=== RAW DATA ===

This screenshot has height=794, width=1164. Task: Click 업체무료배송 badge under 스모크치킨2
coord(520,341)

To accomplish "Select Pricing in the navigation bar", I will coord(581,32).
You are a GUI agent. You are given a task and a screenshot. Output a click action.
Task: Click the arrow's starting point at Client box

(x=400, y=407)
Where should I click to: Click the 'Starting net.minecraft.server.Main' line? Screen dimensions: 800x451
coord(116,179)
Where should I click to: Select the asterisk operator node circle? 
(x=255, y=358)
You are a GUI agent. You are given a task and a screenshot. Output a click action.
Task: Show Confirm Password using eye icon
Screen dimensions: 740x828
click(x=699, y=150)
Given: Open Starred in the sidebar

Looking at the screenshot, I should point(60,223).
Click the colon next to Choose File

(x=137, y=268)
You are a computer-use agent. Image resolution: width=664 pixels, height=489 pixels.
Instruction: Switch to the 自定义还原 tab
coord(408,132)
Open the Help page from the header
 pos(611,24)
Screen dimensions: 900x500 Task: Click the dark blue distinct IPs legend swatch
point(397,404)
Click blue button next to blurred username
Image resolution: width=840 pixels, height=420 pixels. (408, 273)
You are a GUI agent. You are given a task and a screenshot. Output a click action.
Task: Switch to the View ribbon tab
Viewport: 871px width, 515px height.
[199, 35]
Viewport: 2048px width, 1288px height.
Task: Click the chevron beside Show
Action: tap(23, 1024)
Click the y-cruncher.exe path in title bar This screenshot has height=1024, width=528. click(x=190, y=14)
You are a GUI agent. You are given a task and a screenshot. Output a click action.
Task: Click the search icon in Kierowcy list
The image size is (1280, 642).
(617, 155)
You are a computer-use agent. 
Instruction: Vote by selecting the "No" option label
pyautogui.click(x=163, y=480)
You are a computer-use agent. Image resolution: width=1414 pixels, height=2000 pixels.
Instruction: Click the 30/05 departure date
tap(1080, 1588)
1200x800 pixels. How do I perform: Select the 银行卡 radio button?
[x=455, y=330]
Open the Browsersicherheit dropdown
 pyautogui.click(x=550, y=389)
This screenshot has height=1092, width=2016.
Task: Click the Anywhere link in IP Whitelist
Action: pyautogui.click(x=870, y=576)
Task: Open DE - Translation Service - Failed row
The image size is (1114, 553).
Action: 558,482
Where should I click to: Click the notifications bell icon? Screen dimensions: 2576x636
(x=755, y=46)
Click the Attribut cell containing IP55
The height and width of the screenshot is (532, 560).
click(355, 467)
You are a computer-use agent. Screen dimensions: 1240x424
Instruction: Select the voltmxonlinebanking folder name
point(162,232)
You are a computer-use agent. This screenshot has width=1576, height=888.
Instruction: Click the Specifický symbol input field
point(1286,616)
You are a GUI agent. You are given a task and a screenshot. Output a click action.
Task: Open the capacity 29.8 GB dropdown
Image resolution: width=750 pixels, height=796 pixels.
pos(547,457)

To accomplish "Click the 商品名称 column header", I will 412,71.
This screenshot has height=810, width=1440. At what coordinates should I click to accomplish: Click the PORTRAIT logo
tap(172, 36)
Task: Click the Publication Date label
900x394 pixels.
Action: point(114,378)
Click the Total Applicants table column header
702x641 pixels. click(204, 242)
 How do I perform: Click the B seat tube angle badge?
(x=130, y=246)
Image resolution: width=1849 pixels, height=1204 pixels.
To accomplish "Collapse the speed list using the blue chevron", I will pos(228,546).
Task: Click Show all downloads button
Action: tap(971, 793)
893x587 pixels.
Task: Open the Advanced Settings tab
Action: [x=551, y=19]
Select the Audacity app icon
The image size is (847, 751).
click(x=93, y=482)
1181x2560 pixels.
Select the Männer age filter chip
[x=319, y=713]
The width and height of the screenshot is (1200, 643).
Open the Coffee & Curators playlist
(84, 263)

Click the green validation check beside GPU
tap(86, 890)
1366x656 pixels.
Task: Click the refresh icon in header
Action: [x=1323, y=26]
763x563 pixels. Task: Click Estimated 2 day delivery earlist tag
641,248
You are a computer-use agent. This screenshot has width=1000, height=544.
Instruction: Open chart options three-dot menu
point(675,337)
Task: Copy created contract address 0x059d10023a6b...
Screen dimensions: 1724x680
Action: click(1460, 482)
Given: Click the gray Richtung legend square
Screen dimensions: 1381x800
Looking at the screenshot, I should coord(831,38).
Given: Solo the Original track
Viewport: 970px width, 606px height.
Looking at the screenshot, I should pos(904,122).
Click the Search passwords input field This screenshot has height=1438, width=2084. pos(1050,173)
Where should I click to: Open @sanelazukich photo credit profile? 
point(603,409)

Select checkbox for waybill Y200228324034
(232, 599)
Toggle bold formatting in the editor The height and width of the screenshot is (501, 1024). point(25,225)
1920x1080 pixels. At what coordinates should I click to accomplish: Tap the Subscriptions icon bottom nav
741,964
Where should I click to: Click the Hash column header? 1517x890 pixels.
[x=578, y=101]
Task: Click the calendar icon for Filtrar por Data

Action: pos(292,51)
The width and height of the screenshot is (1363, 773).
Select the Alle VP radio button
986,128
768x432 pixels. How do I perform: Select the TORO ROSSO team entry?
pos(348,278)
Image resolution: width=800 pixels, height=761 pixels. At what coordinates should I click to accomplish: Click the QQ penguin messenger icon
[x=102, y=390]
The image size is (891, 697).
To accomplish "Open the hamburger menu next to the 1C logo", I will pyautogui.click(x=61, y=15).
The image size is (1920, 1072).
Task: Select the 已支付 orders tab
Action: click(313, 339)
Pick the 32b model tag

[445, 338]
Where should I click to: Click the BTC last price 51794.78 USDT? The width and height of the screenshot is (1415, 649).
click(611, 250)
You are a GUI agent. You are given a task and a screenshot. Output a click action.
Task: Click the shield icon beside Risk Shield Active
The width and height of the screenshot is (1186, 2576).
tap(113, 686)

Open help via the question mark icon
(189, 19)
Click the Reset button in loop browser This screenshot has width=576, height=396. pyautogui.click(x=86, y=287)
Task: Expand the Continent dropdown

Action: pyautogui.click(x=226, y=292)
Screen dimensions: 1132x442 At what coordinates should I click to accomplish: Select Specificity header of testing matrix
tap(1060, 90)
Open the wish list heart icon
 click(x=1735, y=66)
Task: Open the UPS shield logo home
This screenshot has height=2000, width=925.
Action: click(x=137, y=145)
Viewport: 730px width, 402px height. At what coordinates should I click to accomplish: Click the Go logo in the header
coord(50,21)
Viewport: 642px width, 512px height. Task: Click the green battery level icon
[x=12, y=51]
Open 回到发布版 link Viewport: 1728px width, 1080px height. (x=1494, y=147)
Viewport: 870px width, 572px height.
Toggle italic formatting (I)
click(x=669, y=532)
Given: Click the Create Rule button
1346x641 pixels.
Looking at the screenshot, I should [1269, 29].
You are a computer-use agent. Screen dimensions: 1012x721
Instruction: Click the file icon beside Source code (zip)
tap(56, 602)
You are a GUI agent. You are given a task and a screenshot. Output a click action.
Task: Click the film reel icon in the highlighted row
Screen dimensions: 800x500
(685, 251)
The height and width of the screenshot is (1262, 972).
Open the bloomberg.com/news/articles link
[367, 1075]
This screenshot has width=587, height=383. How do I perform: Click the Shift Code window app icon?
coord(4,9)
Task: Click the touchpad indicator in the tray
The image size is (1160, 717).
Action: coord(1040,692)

===

**TASK DIRECTIONS**
Return each line of the data that contains the string "shield".

**RESULT OF THIS EXERCISE**
Task: Click the shield icon beside Risk Shield Active
Task: Open the UPS shield logo home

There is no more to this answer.